The first half of our session was designed to demonstrate that even simple journeys have complexities that you can’t predict without human perspective.
With a better sense of empathy, we had teams role play key customer types and map the journey based on their understanding of the current state and assumed pain points.
CHECKING PERCEPTIONS:
Having gained an internal perspective of the current customer journey, we conducted follow-up research analyzing customer service data, heuristic evaluation, product expert workshops, customer interviews, and comparative evaluations to develop a full view of the customer’s experience in the fiber migration journey.
The customer-informed journey revealed critical shortcomings in the migration experience, along with pain points that result in “frustration loops” that customers often struggle to get out of.
PART 2: REFRAMING THE CONVERSATION
TELLING THE CUSTOMER’S STORY:
Based on insights from customer interviews and supporting research, we sought to shift the team's focus from purely business motives to a more human perspective. This transition helped the team understand how shortcomings in their customer service operations impacted customer psyche and the overall perceived value of the brand.
Highlighting the emotional journey customers go through was a powerful way to add weight to our team’s analysis and suggestions during the phase 1 readout of our research, and current-state findings.
IDENTIFYING OUR VALUES:
Early in the project, I collaborated with our main stakeholder to create an experience vision using the Impact Outlook Toolkit, aligning the company's mission with core ethical values and essential actions to foster strong customer relationships and organizational success.

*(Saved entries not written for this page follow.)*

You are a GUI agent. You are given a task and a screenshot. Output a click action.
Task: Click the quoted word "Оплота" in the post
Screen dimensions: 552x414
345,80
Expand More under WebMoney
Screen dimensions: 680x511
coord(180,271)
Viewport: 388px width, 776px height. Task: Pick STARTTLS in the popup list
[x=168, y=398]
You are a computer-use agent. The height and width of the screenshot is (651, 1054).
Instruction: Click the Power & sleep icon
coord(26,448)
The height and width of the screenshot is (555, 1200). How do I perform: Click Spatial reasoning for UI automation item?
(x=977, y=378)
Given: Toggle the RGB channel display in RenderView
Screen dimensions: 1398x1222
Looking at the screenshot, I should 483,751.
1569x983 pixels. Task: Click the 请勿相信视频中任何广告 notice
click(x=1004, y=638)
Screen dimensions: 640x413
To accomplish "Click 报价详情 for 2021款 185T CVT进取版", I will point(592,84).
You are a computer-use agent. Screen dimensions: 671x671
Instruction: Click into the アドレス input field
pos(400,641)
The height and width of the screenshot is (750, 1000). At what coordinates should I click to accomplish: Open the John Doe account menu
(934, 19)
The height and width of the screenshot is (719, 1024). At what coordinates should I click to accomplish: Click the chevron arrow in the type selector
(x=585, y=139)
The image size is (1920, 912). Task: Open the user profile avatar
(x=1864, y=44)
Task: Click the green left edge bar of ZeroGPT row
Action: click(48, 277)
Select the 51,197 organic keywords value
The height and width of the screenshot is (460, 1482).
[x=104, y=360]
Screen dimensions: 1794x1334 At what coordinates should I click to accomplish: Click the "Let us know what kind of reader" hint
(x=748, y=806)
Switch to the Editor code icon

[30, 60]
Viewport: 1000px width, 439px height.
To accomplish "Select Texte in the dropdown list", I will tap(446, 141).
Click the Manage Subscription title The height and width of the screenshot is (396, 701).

In a subsequent workshop designed by my team’s principal researcher, we aimed to build on the previous stakeholder session by leveraging insights from our customer research to co-design core principles that the client team would commit to, supporting a human-centered product design roadmap and experience.
PART 3: STANDING ON BUSINESS
ACTING ON THE VALUES AND PRIORITIZING NEXT STEPS:
Our team successfully concluded the project by collaborating with the client to identify pain points and opportunities. We developed a future-state vision prioritized by key principles, customer experience impact, and team development feasibility. Using a "Now, New, Later" model, we delivered a comprehensive roadmap to guide the client in future development and enhance the user experience throughout the buying phases and the entire user journey.
In our final activity, we guided the client to explore journey mapping by shifting their focus from the typical buying journey phases (Learn, Buy, Get, etc. aka LBGUPS) to discretionary sub-phases, highlighting important nuances for customers during their purchase journey.
KEY TAKEAWAYS
The value of the Impact Outlook Toolkit was useful in providing our design leader stakeholder a clear sense of their own purpose which was absolutely critical in unifying the larger team and encouraging collaboration throughout the project.
Co-designing throughout the process ensured high buy-in and a shared sense of purpose among the team.
Creating an environment of psychological safety was crucial for effective collaboration and teamwork.
Strategic design leaders played a critical role in unifying the team and encouraging collaboration.
The overall success of the project is directly attributed to the collaborative efforts of our design team and the telecom company's staff.